My family came to visit this past year for the holidays.  I cleaned the house.  I bought their favorite foods.  I cooked every day.  I even baked bread from scratch.  I took them to the mall (their favorite activity) even though I didn’t have any money to shop with at the time.  I communicated clearly with them about my husband’s schedule, and his obligations to work-related activities and other professional obligations during that time.  Despite all of this, I was told things like “that show you’re watching is stupid.”  I was told, when my mother had a hysterical fit at the mall after I declined wanting her to buy me a pair of shoes, that I was selfish and that I needed to “learn how to play the game better.”    I was told that my husband was insensitive and selfish for working on his professional obligations and that it was stupid for him to buy food that was his family tradition.  This all transpired after being forced to go to a movie that I didn’t want to see (The Girl with a Dragon Tattoo) that depicted a couple of very brutal rape scene which caused me to have a panic attack/flashback of my own painful experiences.  Yet I was the one who was punished, yet again, with the silent treatment.  Mom and Dad sat sullenly on the couch all throughout Christmas, lamenting the fact that there weren’t enough presents, that it wasn’t like the old days, that I wasn’t letting Mom cook in the way she wanted, that I didn’t like going to church, and so on.  Dad also told me that I needed to keep any conflicts between us as a secret from my husband because these things were “between family only.”  Wow.

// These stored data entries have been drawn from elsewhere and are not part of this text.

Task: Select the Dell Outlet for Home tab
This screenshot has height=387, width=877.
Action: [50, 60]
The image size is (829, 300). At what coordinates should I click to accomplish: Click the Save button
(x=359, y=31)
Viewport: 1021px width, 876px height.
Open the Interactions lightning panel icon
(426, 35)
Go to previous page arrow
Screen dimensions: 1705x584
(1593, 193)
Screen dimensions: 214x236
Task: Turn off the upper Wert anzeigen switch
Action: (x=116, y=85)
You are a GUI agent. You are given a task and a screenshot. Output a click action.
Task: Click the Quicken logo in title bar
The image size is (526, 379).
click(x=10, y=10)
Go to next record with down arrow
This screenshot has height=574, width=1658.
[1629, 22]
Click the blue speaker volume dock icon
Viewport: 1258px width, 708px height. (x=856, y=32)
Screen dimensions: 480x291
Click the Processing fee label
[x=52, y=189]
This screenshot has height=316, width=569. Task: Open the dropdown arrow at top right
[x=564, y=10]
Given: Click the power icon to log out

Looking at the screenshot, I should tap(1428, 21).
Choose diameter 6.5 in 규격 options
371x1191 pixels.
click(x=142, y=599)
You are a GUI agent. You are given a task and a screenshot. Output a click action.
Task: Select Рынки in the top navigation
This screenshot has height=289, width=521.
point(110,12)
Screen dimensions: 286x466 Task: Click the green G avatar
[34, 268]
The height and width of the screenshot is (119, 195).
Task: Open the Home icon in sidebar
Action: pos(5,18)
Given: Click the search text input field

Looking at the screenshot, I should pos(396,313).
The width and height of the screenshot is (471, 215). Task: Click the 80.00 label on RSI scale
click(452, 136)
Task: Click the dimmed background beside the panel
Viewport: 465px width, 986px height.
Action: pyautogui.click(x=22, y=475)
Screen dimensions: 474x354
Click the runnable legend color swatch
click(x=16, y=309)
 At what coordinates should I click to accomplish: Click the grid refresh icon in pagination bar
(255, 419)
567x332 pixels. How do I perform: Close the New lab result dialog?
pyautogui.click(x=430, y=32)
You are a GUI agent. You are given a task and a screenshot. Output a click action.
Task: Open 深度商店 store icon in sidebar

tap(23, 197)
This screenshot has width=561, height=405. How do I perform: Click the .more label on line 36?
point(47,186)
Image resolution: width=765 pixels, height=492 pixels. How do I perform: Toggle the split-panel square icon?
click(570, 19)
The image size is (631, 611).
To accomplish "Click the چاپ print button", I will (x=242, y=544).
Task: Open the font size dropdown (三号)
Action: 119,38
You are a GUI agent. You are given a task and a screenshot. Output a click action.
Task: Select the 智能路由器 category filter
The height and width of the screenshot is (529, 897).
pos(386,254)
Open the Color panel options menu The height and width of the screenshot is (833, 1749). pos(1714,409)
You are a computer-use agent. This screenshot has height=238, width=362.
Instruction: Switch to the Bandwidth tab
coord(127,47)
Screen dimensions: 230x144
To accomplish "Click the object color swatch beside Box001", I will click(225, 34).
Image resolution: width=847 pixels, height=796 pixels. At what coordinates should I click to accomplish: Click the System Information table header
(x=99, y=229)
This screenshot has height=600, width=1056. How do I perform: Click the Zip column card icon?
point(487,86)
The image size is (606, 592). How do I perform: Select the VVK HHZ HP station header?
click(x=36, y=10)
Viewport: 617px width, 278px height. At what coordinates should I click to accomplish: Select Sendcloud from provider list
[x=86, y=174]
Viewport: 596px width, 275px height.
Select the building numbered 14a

All of a sudden, I finally saw that empty glass.  I realized that it was an impossible task to keep trying to fill it up, as both my mother and father have an unquenchable thirst.  I saw that the glass had a hole in it, and that I could spend my entire life trying to fill it with love and understanding, only to have it drain out onto the floor...and that they would always be blind to the fact that this was even happening.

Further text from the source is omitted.